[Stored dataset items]
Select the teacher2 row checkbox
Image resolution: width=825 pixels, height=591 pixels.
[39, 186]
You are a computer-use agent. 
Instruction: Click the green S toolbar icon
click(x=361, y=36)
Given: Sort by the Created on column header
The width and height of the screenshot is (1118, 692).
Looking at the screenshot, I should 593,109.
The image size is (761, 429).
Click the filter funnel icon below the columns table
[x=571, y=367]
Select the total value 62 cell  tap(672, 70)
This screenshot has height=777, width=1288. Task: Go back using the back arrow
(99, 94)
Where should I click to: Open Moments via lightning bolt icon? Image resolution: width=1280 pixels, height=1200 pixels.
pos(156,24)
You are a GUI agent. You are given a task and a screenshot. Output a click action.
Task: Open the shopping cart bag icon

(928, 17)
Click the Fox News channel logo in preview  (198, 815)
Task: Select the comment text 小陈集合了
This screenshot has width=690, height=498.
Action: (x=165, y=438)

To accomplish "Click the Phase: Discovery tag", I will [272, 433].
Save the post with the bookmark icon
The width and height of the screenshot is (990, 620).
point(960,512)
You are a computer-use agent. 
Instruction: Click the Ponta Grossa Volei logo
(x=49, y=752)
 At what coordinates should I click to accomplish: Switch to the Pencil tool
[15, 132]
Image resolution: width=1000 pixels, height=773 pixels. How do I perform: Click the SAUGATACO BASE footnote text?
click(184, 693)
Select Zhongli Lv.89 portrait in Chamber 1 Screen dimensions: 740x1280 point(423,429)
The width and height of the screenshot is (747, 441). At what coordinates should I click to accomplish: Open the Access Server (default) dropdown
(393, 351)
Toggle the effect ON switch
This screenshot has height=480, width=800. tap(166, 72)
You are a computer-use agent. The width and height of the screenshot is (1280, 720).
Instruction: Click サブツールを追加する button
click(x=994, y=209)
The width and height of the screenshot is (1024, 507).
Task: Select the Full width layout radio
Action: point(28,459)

What you will do:
From the records above, pull out every line containing the word "agent".

Response to the task:
You are a computer-use agent. 
You are a GUI agent. You are given a task and a screenshot. Output a click action.
You are a computer-use agent. 
You are a computer-use agent. The width and height of the screenshot is (1280, 720).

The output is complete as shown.